[START OF Provided information]
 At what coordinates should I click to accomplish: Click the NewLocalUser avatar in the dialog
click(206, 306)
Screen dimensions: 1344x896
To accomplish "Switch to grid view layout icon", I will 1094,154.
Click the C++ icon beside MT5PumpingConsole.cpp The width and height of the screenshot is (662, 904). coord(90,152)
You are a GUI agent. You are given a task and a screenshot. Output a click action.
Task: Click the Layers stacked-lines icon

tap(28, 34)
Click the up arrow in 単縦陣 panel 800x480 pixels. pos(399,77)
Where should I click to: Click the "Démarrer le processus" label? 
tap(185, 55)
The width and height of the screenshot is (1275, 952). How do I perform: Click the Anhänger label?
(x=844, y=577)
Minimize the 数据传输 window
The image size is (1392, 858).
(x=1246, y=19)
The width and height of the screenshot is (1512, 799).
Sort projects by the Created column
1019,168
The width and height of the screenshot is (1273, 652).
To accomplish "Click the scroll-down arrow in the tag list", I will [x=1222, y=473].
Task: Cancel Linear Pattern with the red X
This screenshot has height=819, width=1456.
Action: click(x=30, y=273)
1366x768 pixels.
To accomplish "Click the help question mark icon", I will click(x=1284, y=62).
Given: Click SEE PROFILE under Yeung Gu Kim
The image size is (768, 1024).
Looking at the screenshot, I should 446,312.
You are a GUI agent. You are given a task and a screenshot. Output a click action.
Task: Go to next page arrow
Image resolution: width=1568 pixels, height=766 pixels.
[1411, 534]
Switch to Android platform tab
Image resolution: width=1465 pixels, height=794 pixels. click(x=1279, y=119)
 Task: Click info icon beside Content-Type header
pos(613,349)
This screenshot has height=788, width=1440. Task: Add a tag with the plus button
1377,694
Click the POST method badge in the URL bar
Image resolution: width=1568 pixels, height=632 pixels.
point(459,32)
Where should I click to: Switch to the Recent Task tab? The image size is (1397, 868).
[END OF Provided information]
### Aim of the exercise:
Rewrite all of the material above with every "arrow" changed to "chevron", keeping everything else the same.

### Completed task:
 At what coordinates should I click to accomplish: Click the NewLocalUser avatar in the dialog
click(206, 306)
Screen dimensions: 1344x896
To accomplish "Switch to grid view layout icon", I will 1094,154.
Click the C++ icon beside MT5PumpingConsole.cpp The width and height of the screenshot is (662, 904). coord(90,152)
You are a GUI agent. You are given a task and a screenshot. Output a click action.
Task: Click the Layers stacked-lines icon

tap(28, 34)
Click the up chevron in 単縦陣 panel 800x480 pixels. pos(399,77)
Where should I click to: Click the "Démarrer le processus" label? 
tap(185, 55)
The width and height of the screenshot is (1275, 952). How do I perform: Click the Anhänger label?
(x=844, y=577)
Minimize the 数据传输 window
The image size is (1392, 858).
(x=1246, y=19)
The width and height of the screenshot is (1512, 799).
Sort projects by the Created column
1019,168
The width and height of the screenshot is (1273, 652).
To accomplish "Click the scroll-down chevron in the tag list", I will [x=1222, y=473].
Task: Cancel Linear Pattern with the red X
This screenshot has height=819, width=1456.
Action: click(x=30, y=273)
1366x768 pixels.
To accomplish "Click the help question mark icon", I will click(x=1284, y=62).
Given: Click SEE PROFILE under Yeung Gu Kim
The image size is (768, 1024).
Looking at the screenshot, I should 446,312.
You are a GUI agent. You are given a task and a screenshot. Output a click action.
Task: Go to next page chevron
Image resolution: width=1568 pixels, height=766 pixels.
[1411, 534]
Switch to Android platform tab
Image resolution: width=1465 pixels, height=794 pixels. click(x=1279, y=119)
 Task: Click info icon beside Content-Type header
pos(613,349)
This screenshot has height=788, width=1440. Task: Add a tag with the plus button
1377,694
Click the POST method badge in the URL bar
Image resolution: width=1568 pixels, height=632 pixels.
point(459,32)
Where should I click to: Switch to the Recent Task tab? The image size is (1397, 868).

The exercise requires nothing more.